Marzano Model Most Specific, Most Focused on Deepening Student Knowledge

With Common Core State Standards, emphasis is on student cognition. Common Core standards “ratchet up” the learning needs of students to be successful on standardized tests aligned to the standards. Common Core questions can appear—on the surface—to be quite similar to traditional content, giving educators a false sense of preparedness.

Independent research conducted by Paul Mielke, Ph.D compared the Marzano Teacher Evaluation Model to the Danielson Framework for Teaching and found that the Marzano Model, unlike the Danielson framework, “puts an emphasis on classroom instruction and behaviors while making distinctions between new knowledge, deepening knowledge, and hypothesis generating” (Mielke, p.75). These are the precise cognitive demands found in the new Common Core State Standards.

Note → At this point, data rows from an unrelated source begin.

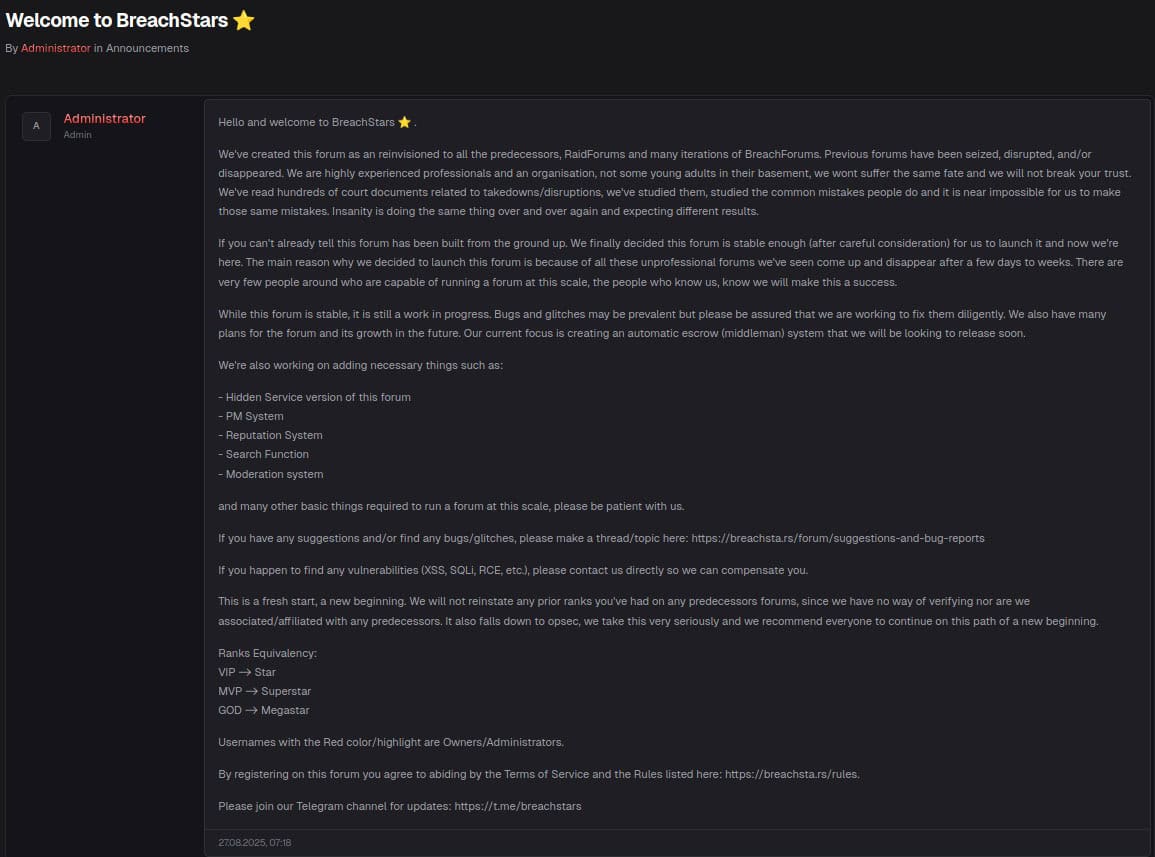Click the Admin role label under the username
Image resolution: width=1155 pixels, height=857 pixels.
click(77, 134)
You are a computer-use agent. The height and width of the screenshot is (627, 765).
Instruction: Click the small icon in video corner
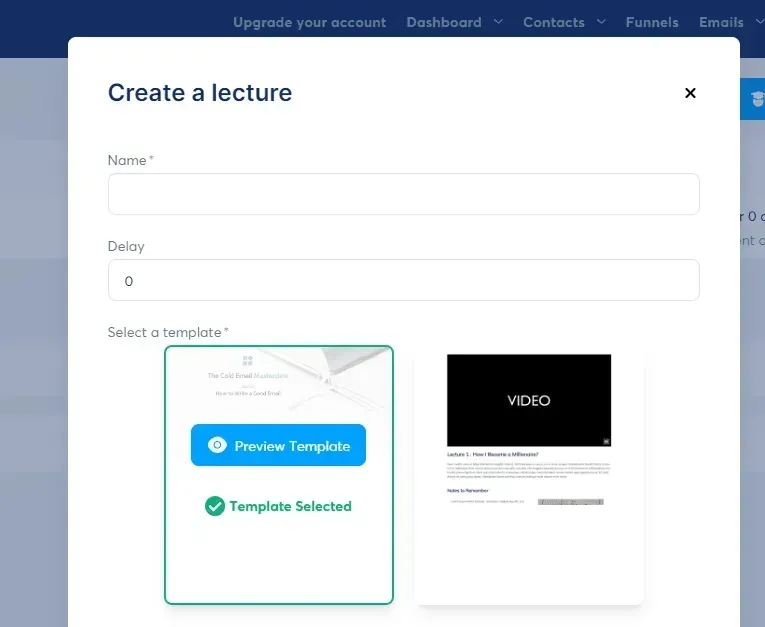pos(605,440)
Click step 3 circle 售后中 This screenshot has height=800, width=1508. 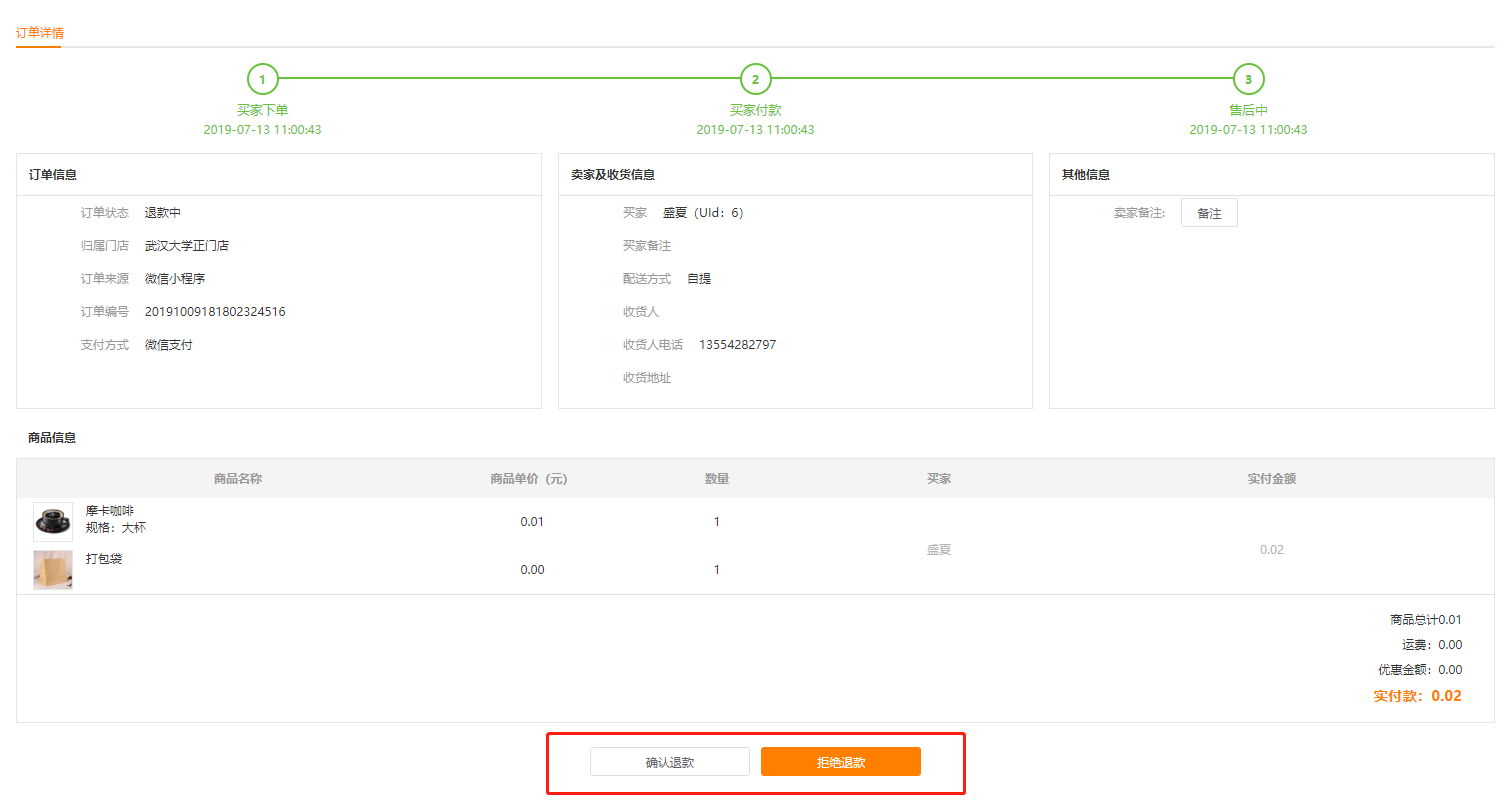point(1248,79)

Yes, with Common Core, similar content is covered. However, students are now expected to do entirely different things with the content. For example, Common Core standards mandate that eight principles of mathematical practice be taught:

          1. Make sense of problems and persevere in solving them.
          2. Reason abstractly and quantitatively.
          3. Construct viable arguments and critique the reasoning of others.
          4. Model with mathematics.
          5. Use appropriate tools strategically.
          6. Attend to precision.
          7. Look for and make use of structure.
          8. Look for and express regularity in repeated reasoning.

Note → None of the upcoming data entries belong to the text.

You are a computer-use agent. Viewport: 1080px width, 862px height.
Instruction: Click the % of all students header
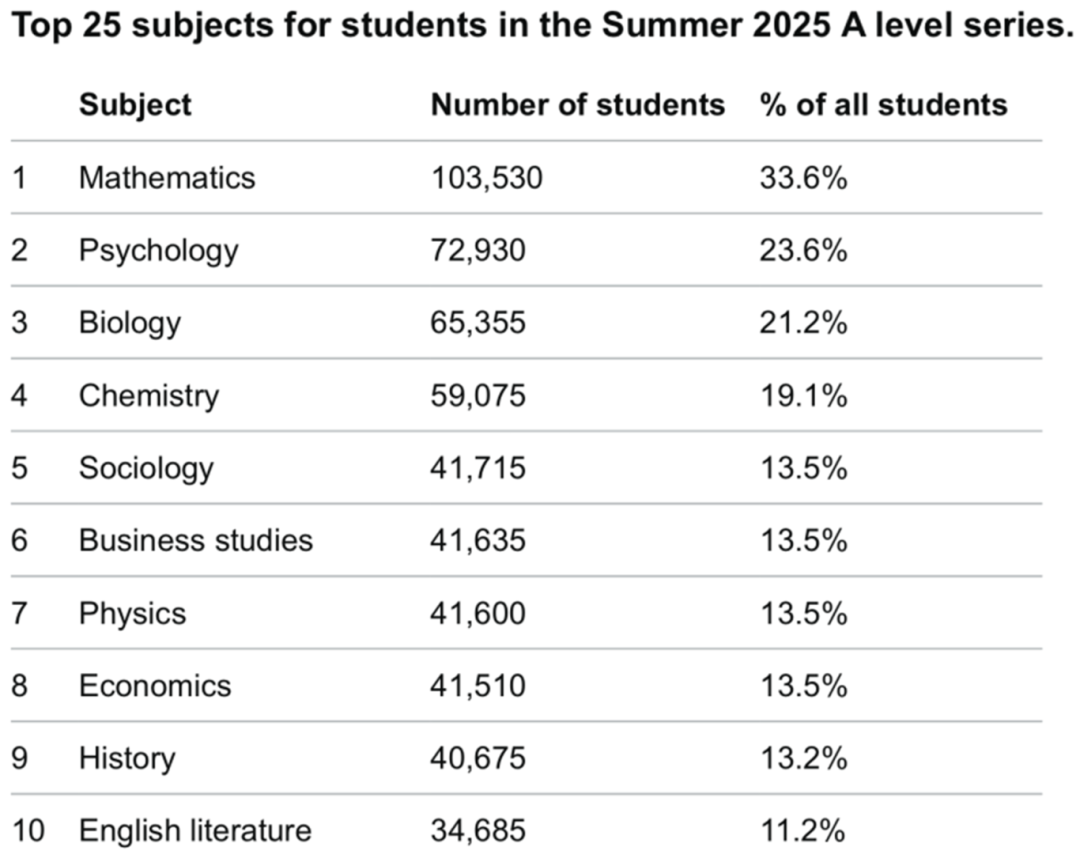click(883, 105)
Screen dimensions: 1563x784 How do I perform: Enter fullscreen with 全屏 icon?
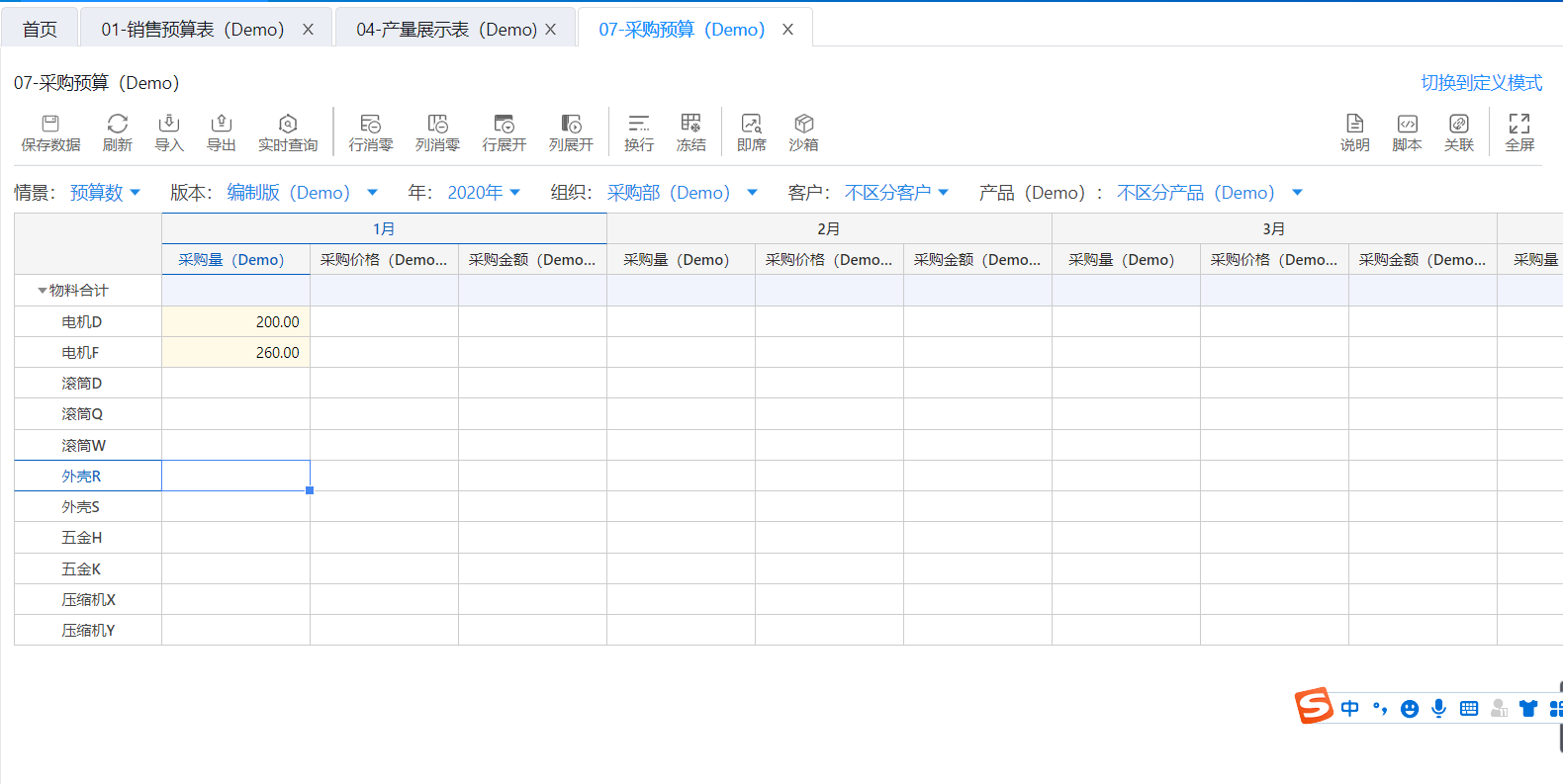click(x=1519, y=132)
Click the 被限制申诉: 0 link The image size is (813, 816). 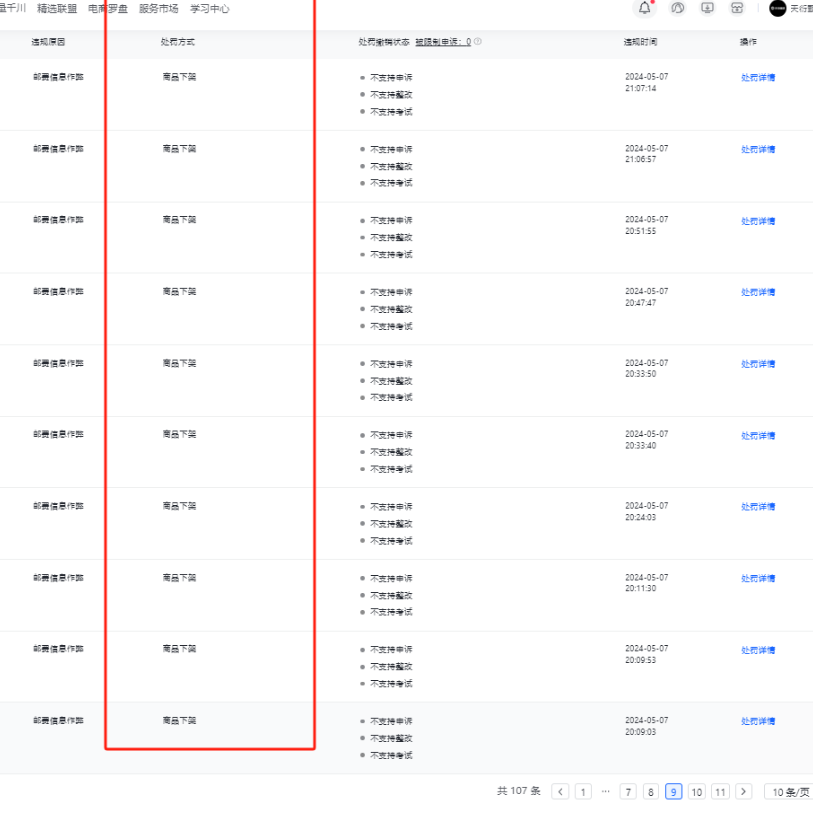(x=443, y=42)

This is beyond the tradition of memorizing multiplication tables; Common Core is about wielding math. In other words, teachers will need to provide many more opportunities for students to engage in cognitively complex tasks to master the new standards. The key to student success with Common Core relies on critical thinking. Marzano Design Questions 2-4 were created specifically to walk students up the staircase of cognitive complexity from new knowledge to manipulating knowledge in complex ways:

DQ2: New Knowledge

• Identifying essential information for students to learn
• Making connections to new information through previewing
• Leading students through cognitive processes by creating opportunities for them to process, elaborate, record, and reflect on new knowledge

DQ3: Deepening Knowledge

• Enhanced understanding with strategies for review
• Applied practice, exploration of errors in reasoning, and knowledge revision

DQ4: Independent Thinking

• Cognitively-complex tasks that culminate, with guidance, into independent thinking and generating hypotheses
• Testing independent thought & hypotheses

Mielke had this to say about the impact of specificity in a teaching framework:

While both cohorts gave similar answers and in some instances (“Pacing was good.”) the exact same answer, the Marzano Cohort was more specific in identifying what was learned from the video analysis. While it may be beneficial to know that the class was unorganized or that there was appropriate eye contact (sample answers from the Danielson Cohort) it would probably be more helpful for a teacher to notice that they failed to establish clear learning goals or that the teacher was more effective in helping students interact with new knowledge (sample answers from the Marzano Cohort). (p.296)

In this study, the use of the Marzano Observational Protocol was more likely to lead to change as perceived by teachers than the Danielson Framework for Teaching. This difference was attributed to the specificity of the Marzano Observational Protocol. Accordingly, schools should adopt comprehensive teaching frameworks that are specific in their identification of research based teaching strategies and behaviors. The adoption of specific comprehensive teaching frameworks such as the Marzano Observational Protocol can help teachers and supervisors become more effective and efficient in promoting teacher growth within their supervision and evaluation systems. Schools that fail to adopt frameworks that are specific, run the risk of limiting teaching growth due to confusion and ambiguity created by general requirements.  As presented in chapter four, a teaching framework that is specific provides teachers and supervisors with a clear and succinct target. More specific goals are easier to assess and monitor. Also, more specific goals are designed to garner more specific feedback which could translate into better gains by teachers in terms of performance. Thus, schools should not only adopt more comprehensive teaching frameworks but use them to develop feedback for teachers on specific goals. Specific expectations lead to specific goals which lead to specific feedback which could lead to specific gains in expertise within those specific strategies. (p.328)

Common Core requires change in the classroom. Effective change requires specificity in the targets, specificity in strategies, specificity in feedback, and specificity in self-assessment. Mielke found that the Marzano Model outperformed the Danielson Framework primarily due to its higher levels of specificity. Specificity matters.